SELECTION:

****************

I don't have a numbered set (wish I did, they're on my list), lettered, or metric set but I have a fractional set here at home, also very good drills for harder, tougher work!
I'm "all about carbide" though but yes, ya' sure gotta be on top of it all (more so) with carbide drills because easy to "snap, crackle, pop!" (lol)


----------



## Subwayrocket (Nov 9, 2016)

Christian Poulsen said:


> I don't have a numbered set (wish I did, they're on my list), lettered, or metric set but I have a fractional set here at home, also very good drills for harder, tougher work!
> I'm "all about carbide" though but yes, ya' sure gotta be on top of it all (more so) with carbide drills because easy to "snap, crackle, pop!" (lol)


 I'd like to have a set of carbide drills, but they are expensive. I haven't had anything in my mill that the M42 drills wouldn't cut. I got that set a few years back and it was only $19 ...now it's 28 .  Too many people left good reviews ...lol   I think it's a good set for someone starting out in milling . https://amzn.com/B007BTPU6W   
I'll be watching to see how it comes out for the OP . I have the same mill and would like to have a quill DRO too .


----------



## Christian Poulsen (Nov 9, 2016)

Subwayrocket...I thinks somewhere above JE says he goter' done and it's operational (BTW before I sold (like a dummy lol) my Jet table top, I installed a little vernier DRO kit from Amazon:
Note: there's a few for around $50 and under
https://www.amazon.com/s/ref=nb_sb_ss_c_3_8?url=search-alias=tools&field-keywords=mill+dro&sprefix=mill+dro,aps,205&crid=NZXQ3WJ82SQS


----------



## kingmt01 (Nov 9, 2016)

george wilson said:


> Mounted on a machine,warping the jaws might be o.k..But,what if at some future time you want them back as regular calipers?


At my house they are a consumable. I try to take care of them but they get well used. I've had 5 of them I believe which is pretty good considering how much I use them. The get used in the machine shop, welding shop, at the reloading bench, out in the wood working area, & even in the driveway under the hood or under the car. At $10 they are disposable. I used to be even more genteel with them until I learned how nice of a scribe they make.


----------



## george wilson (Nov 10, 2016)

I don't rely on $10.00 calipers . Depends upon the accuracy you expect,of course. Some of them aren't bad,really. I think my Starrett cost $125.00. My first one was a Craftsman,which Sears sold. It lasted several years, was a good caliper, and was dropped a few times on concrete. The 3rd. drop did it in,IIRC!

I had a Mitutoyo that was a good caliper for several years. It finally went bad.


----------



## kingmt01 (Nov 12, 2016)

To each there own but I don't count on calipers when I need accuracy but I'll tell you that I've compared readings from my $9.99 calipers from HF to my micrometers & the reading is within half a thou. My newest pair will read a tenthou. They are very accurate & repeatable. For my use I really don't need any accuracy only repeatability since everything I do is measured in shop & with the same tool.

****************

Which usernames appear in the post headings of the forum thread above? List each one once.

****************

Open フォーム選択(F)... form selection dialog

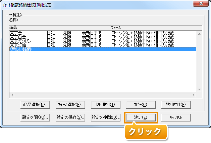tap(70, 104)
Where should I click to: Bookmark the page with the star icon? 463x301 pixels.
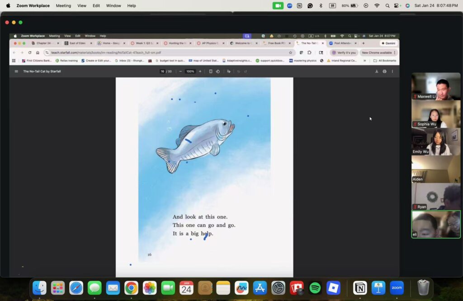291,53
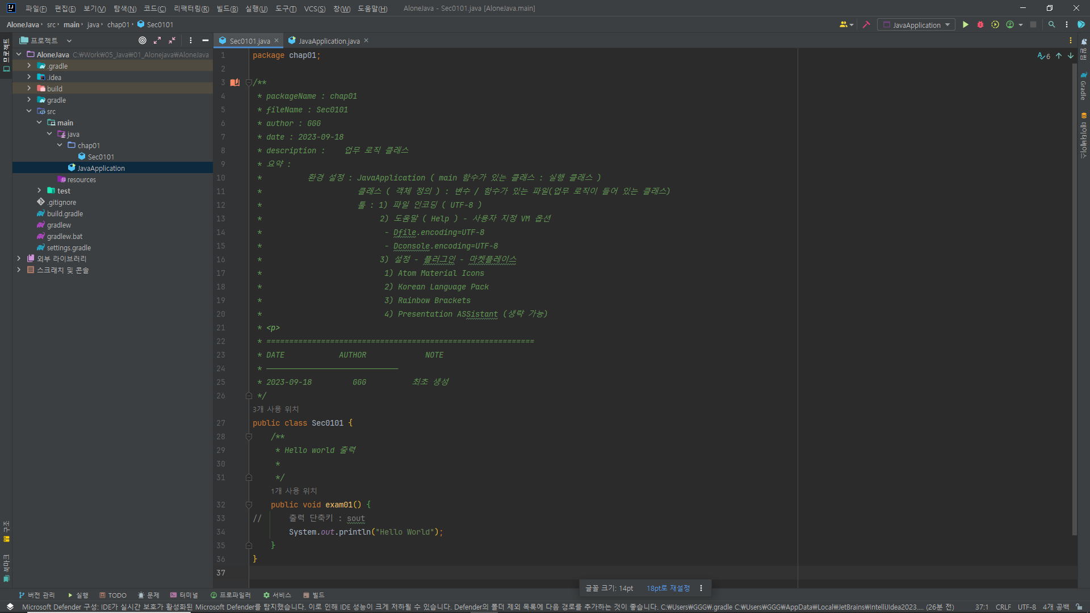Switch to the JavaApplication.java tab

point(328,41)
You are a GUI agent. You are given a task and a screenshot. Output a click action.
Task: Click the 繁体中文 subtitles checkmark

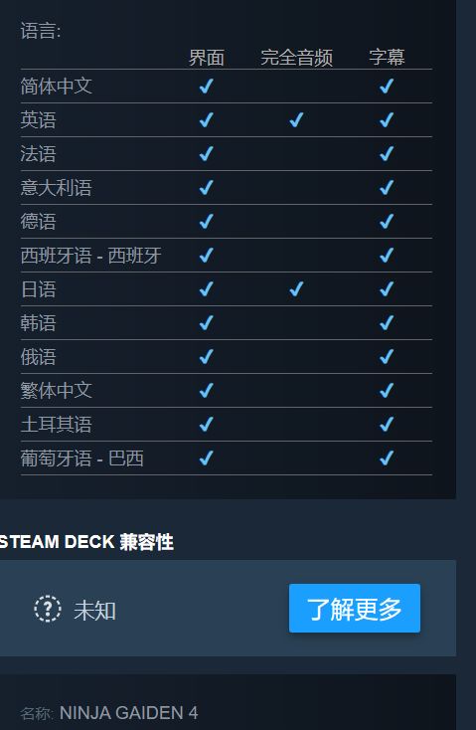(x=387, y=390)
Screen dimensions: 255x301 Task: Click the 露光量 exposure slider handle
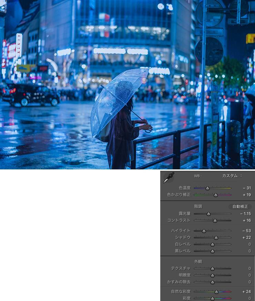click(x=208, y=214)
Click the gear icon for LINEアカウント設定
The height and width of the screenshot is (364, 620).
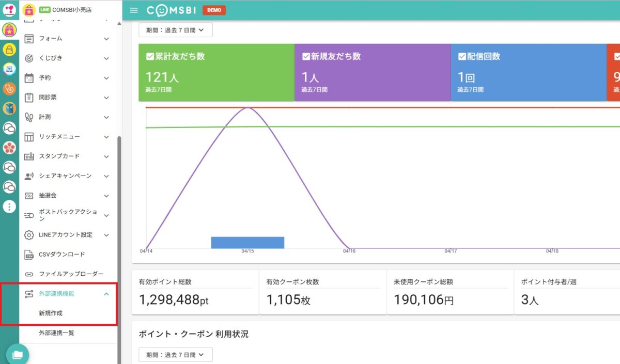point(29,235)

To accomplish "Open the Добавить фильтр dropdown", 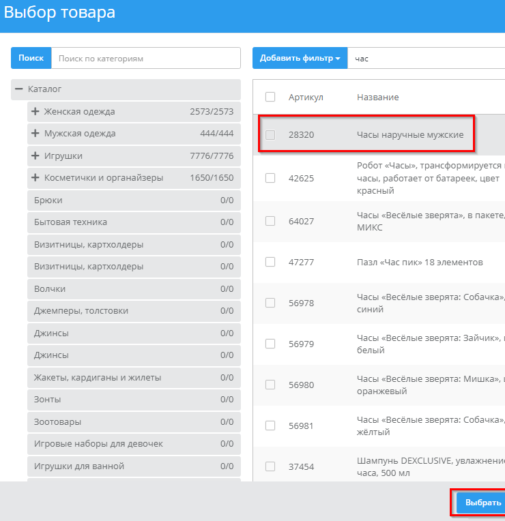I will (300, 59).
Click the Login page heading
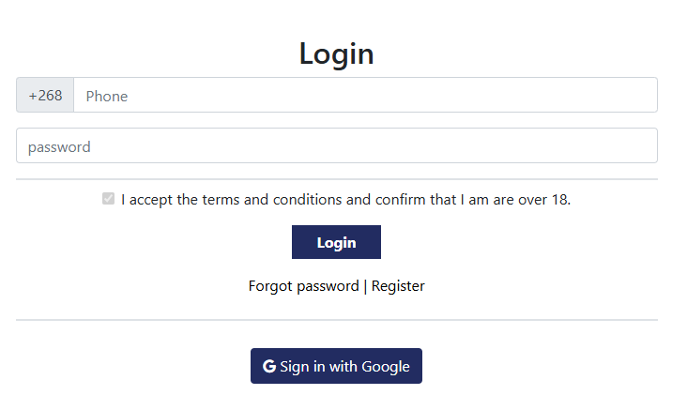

****************

EXPECTED OUTPUT:
Subwayrocket, Christian Poulsen, kingmt01, george wilson